Trudie Dadd, 56, said she suffered "unbelievable fatigue", memory loss and numbness to her feet after being exposed to fumes twice during 2015.
She said she filed her complaint with BA but it was never followed up, adding: "In their eyes, it doesn't happen."
Dadd is one of 60 cabin crew workers who are suing BA over air pollution claims. Fourteen other cases involve airlines such as Virgin Atlantic, easyJet and Jet2.
Unite union is likening the situation to "the impact of asbestos on the building industry".
Dadd, who had worked for BA for 20 years, left the company in September.
"I couldn't remember simple things [like] people's names… I was in a fog, I just wasn't functioning," she told The Sunday Times.
She was advised by doctors not to fly for six months so she could recover her health.

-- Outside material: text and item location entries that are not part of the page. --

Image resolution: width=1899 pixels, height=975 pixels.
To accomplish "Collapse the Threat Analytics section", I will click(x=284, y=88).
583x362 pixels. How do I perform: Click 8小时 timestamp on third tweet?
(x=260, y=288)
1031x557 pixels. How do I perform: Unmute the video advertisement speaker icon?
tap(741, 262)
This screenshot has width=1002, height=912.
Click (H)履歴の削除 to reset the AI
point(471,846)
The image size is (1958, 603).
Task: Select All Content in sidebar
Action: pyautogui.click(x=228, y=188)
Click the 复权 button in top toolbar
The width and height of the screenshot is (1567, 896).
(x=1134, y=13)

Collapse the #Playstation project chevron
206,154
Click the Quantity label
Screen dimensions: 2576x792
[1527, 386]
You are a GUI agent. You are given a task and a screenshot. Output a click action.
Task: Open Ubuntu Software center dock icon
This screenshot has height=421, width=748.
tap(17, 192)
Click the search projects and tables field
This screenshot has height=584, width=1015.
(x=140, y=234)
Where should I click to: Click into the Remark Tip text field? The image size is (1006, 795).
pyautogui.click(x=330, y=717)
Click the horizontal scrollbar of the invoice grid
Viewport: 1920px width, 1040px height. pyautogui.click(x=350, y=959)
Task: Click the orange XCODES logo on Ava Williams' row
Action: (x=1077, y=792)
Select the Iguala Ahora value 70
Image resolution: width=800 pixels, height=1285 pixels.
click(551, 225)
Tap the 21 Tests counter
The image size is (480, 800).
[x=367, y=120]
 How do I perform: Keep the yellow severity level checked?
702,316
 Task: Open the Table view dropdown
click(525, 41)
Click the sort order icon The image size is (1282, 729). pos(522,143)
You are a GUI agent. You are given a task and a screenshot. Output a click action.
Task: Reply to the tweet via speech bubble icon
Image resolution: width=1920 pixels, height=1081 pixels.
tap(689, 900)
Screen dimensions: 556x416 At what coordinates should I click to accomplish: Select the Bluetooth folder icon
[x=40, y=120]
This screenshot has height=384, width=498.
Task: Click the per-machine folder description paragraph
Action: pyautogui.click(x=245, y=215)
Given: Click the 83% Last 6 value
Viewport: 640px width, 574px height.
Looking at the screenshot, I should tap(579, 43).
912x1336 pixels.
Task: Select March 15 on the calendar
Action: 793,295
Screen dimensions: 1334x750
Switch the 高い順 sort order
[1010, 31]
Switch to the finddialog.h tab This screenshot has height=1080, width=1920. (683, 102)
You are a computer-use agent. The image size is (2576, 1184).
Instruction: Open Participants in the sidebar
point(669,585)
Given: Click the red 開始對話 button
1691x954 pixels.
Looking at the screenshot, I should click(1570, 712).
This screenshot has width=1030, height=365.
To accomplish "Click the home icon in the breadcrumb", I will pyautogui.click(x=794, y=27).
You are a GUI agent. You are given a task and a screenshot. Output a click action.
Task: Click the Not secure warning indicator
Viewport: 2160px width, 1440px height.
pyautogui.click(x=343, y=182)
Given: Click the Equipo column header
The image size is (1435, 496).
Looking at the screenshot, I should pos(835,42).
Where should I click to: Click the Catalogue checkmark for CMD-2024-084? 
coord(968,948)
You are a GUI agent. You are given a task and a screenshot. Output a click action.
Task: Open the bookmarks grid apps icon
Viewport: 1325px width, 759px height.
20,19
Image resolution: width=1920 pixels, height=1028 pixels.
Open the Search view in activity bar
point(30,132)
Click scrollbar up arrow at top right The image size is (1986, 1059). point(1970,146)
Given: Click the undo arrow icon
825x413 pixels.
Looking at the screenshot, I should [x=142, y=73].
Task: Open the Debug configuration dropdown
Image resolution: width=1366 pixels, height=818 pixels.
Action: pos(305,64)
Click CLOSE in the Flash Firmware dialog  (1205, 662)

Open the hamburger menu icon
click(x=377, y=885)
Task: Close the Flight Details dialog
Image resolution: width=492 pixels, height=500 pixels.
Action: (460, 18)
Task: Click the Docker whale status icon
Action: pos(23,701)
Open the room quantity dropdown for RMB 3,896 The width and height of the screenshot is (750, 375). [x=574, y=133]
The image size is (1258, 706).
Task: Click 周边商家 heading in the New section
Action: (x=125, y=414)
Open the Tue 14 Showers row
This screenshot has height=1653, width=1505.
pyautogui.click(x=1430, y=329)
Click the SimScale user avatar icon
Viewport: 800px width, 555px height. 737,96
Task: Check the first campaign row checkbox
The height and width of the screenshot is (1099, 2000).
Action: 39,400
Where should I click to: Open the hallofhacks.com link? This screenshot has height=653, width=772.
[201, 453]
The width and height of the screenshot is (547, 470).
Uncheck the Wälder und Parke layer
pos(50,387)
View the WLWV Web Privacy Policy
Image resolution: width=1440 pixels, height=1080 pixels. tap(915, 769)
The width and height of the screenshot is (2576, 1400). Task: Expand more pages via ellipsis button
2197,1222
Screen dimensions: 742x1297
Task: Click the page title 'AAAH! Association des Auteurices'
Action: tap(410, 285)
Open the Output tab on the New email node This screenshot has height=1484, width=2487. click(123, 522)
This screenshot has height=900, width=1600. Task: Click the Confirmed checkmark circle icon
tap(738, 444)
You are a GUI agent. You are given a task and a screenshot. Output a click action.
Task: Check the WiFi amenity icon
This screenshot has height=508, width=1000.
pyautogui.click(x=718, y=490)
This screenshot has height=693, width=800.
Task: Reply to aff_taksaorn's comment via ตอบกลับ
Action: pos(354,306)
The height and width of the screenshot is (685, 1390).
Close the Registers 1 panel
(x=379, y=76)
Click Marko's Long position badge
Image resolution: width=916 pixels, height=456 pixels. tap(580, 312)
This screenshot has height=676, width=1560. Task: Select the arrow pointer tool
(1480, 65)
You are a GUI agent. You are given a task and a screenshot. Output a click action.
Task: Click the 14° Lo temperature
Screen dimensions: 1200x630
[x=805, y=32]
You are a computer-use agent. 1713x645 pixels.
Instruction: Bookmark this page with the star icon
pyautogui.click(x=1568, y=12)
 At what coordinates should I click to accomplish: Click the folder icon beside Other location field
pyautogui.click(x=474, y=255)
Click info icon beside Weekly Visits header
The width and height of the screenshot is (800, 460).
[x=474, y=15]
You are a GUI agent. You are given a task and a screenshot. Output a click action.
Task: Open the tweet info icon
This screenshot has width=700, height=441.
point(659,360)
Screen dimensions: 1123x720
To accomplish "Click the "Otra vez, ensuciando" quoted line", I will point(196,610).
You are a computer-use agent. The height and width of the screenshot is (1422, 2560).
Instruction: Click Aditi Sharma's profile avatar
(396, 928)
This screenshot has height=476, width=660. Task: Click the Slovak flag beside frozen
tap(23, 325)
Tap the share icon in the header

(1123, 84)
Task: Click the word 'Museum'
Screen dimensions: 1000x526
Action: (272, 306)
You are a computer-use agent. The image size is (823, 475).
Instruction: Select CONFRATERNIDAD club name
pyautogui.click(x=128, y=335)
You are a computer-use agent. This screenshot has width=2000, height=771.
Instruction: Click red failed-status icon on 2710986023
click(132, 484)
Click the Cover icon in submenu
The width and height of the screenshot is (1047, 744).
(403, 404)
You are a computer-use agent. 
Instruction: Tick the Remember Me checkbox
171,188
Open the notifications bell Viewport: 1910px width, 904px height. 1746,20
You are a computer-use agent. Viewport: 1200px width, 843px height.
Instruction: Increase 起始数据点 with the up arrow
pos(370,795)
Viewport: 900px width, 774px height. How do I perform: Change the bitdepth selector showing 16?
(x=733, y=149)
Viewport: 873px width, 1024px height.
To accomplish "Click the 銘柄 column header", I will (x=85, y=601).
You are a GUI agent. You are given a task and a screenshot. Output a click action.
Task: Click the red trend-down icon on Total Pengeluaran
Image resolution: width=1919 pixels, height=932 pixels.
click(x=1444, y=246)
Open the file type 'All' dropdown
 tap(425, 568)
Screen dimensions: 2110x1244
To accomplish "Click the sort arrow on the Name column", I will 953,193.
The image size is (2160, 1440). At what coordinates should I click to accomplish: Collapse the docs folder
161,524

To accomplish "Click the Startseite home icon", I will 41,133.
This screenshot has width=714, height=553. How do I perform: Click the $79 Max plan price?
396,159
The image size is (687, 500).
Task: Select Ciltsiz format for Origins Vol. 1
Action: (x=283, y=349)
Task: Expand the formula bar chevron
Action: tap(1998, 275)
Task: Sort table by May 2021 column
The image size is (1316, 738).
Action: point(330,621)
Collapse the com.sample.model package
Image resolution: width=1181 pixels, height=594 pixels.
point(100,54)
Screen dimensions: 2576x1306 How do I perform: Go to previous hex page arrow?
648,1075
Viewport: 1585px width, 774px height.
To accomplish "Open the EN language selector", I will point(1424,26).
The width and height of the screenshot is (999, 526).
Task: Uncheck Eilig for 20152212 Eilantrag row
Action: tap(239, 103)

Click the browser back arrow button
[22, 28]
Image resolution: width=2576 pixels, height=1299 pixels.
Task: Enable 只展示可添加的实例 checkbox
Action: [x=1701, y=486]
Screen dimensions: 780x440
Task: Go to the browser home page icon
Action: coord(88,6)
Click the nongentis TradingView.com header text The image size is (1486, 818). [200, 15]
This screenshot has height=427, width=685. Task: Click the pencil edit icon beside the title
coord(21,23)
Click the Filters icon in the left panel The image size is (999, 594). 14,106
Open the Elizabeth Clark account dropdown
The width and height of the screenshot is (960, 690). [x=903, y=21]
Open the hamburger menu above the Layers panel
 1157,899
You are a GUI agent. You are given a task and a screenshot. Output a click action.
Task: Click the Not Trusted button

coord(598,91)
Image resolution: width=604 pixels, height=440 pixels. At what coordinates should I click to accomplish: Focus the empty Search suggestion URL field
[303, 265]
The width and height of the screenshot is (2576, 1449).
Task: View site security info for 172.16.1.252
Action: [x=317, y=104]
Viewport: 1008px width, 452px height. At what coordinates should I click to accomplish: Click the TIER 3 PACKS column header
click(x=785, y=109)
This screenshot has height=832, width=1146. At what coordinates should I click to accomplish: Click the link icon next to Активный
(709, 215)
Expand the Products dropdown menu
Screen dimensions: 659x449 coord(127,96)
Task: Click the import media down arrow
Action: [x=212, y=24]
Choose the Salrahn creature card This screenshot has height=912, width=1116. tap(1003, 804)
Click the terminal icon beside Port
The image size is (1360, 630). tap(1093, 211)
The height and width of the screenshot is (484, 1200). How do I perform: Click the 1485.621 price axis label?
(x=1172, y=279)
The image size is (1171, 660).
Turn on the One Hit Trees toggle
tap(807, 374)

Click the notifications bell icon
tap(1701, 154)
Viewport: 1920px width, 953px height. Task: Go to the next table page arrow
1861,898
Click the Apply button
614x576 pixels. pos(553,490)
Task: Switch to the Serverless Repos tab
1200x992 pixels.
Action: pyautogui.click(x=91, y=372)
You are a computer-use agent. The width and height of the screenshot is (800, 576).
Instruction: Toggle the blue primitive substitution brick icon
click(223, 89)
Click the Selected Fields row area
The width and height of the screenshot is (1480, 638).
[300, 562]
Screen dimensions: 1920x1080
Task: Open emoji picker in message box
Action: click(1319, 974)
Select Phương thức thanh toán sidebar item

"I have had to leave a job that I loved – a job I wanted to do since the age of 10," she said. "I am very angry that I have had to take that decision."
In a statement BA said it would not operate an aircraft "if we believed it posed a health or safety risk to our customers or crew", adding that: "We always encourage our colleagues to report any potential safety incidents to allow us to investigate them, and all reports are shared with the CAA."
According to the Sunday Times reports, at least 292 'fume or smoke' incidents occurred inside aircraft operated by British carriers between June 2014 and May 2015.
Howard Beckett, a Unite representative, said: "It is a health issue which the airline industry has been aware of for some time and is so serious that our members are likening it to the impact of asbestos on the building industry."